La regista estone, Anna Hints, ci racconta una cultura che conosce bene. Per sette anni ha lavorato a questo documentario, partendo dalle sue “sorelle” e allargando il cerchio di conoscenze, ascoltando le voci di donne estranee, che sono pian piano diventate parte della storia. Si è dovuto costruire un legame di fiducia prima di poter filmare. “Per tirar fuori la vulnerabilità bisogna prima di tutto riuscire ad essere vulnerabili”, ha affermato la regista nell’intervista rilasciata dopo aver vinto il premio alla Miglior Regia per Documentari al Sundance Festival del 2023.

La macchina da presa viene accolta nell’intimità del rito della sauna. (La tradizione della sauna in Voromaa, Estonia, è Patrimonio Unesco dell’Umanità.) Per prima cosa bisogna rompere il ghiaccio, prendere l’acqua gelata. Quell’acqua andrà versata sulle pietre bollenti all’interno della struttura in legno, una piccola baita, per creare il vapore. Una donna si occuperà di frustare l’altra con delle foglie, mentre questa, rilassandosi, troverà una sorella che l’ascolta.

Delle silhouette femminili, in ombra, raccontano le loro storie. I volti, le facce, le espressioni arriveranno poi. Sono le pance, le cosce, le braccia, le mani – che si accarezzano, si strofinano, si consolano – ad accompagnarci nel racconto.

Per quanto singolari ed intime le esperienze narrate, queste voci sono universali.

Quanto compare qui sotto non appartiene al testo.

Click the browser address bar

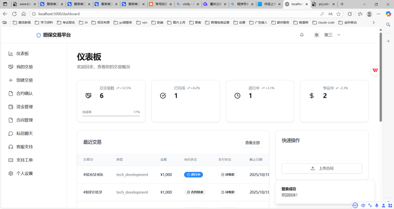tap(148, 14)
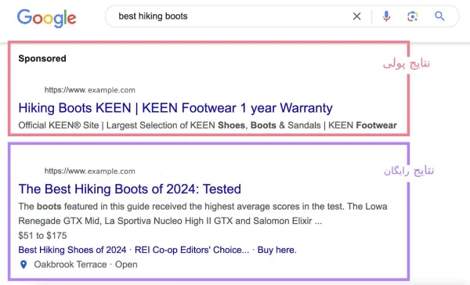This screenshot has width=470, height=285.
Task: Follow the 'Best Hiking Shoes of 2024' sitelink
Action: [x=72, y=250]
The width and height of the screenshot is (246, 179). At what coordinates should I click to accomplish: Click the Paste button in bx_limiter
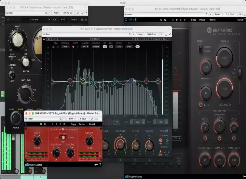point(202,20)
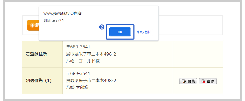Image resolution: width=245 pixels, height=101 pixels.
Task: Select the ご登録住所 header cell
Action: 42,54
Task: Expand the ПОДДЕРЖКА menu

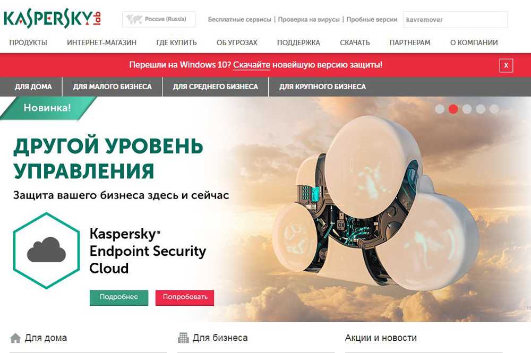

Parlano della loro infanzia, della loro gioventù: “La cosa più importante per una donna era essere apprezzata dagli uomini: quindi, le tette.” Centrale resta lo sguardo maschile sul corpo di queste donne; dall’influenza dei porno, alle violenze familiari, ognuna descrive la sua lotta personale nell’affermarsi. “Mia sorella era considerata bellissima, io, non essendo dotata di bellezza dovevo, di conseguenza essere brava a scuola.” La percezione del corpo; l’aspettativa di dover piacere, di essere attraenti: il gruppo di donne nude, accaldate, sudate, sfoga il peso del desiderio dell’uomo, riappropriandosi così del proprio corpo e della propria identità.

Il corpo della donna è come la terra: è inteso come “una risorsa”. Una di queste figure rivela di non aver più l’utero, “Mi hanno tolto anche il seno, mi hanno tolto tutto ma non mi toglieranno l’anima.” Per troppo tempo si è cercato di definire il ruolo della donna secondo schemi che non concedono la libertà dell’individuo.

Non si tratta di storie vissute solo dalle donne che si raccontano ma di esperienze che fanno appello al vissuto femminile. Ed è proprio la sauna, questo rito tutto al femminile, che nel buio permette di raccontarsi, di aprirsi.

La regista dedica il film a tutte le sue sorelle; le sorelle grazie alle quali ha costruito il documentario ma sentiamo che il suo “abbraccio” si allarga a tutta la circonferenza del mondo, ad una sorellanza universale.